The Association’s director general, John Ritch, compared transition to a hydrogen-nuclear economy with the electricity revolution, declaring that distributing energy by means of hydrogen offered ‘an entirely clean-energy global economy…with nuclear power supplyjng not only electricity and clean water, but also energising transport of all kinds’. Most important was the possible contribution to preventing catastrophic global climatic change. Transition to a complete hydrogen-nuclear economy could take three or more decades, according Leon Walters of Argonne National Laboratory in the USA who believes that hydrogen is unquestionably the transportation fuel of the future, ideally in fuel cells, and that nuclear fission is the only primary energy source with which enough of hydrogen could be supplied without evolving carbon dioxide.
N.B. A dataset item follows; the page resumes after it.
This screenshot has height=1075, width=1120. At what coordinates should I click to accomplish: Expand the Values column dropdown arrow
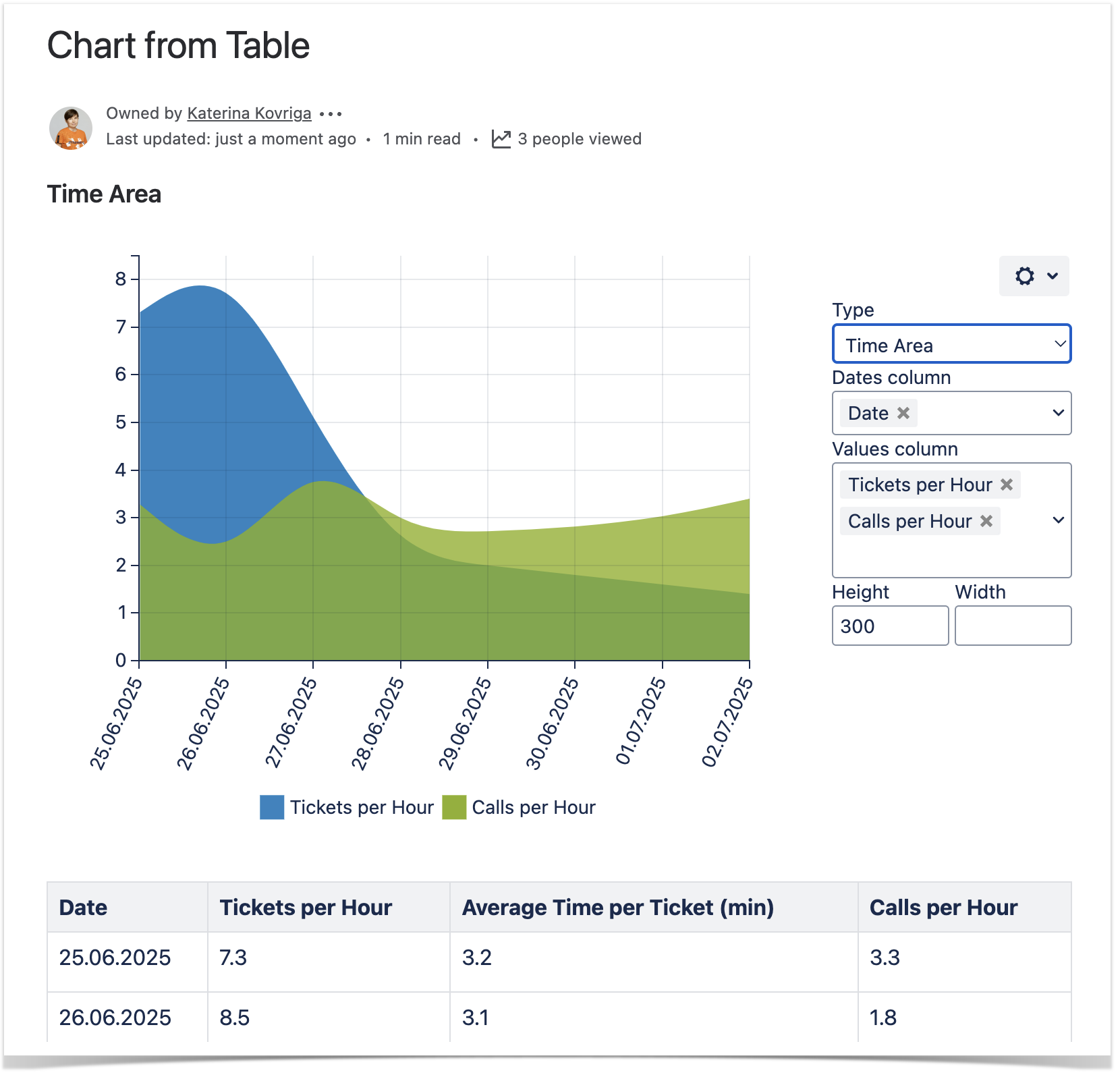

One of the world’s leading fuel cell developers, Geoffrey Ballard , foretold that the general hydrogen economy would emerge via the transportation sector and that nuclear power would have to play a permanent part in the evolution. Excess electricity at any moment could be converted into hydrogen which could replace gasoline as the focus of land transportation. He calculated that if four per cent of California’s automobiles were fuel cell vehicles their generating capacity would exceed that of the whole of the state’s stationary plant. Going beyond such beginnings, a nation could shift its entire energy system from dependence on oil, gradually and without massive economic disruption, a view shared by Vernon Kiss of Cameco Corp who suggested that the wide commercial use of automotive fuel cells would probably be preceded by the gradual introduction of stationary fuel cells for backup and quality power applications. Nuclear plants could generate base-load power, and at night produce hydrogen by dissociating it electrolytically or thermochemically from oxygen in water. Hydrogen produced this way can already compete with gasoline in terms of cost per mile.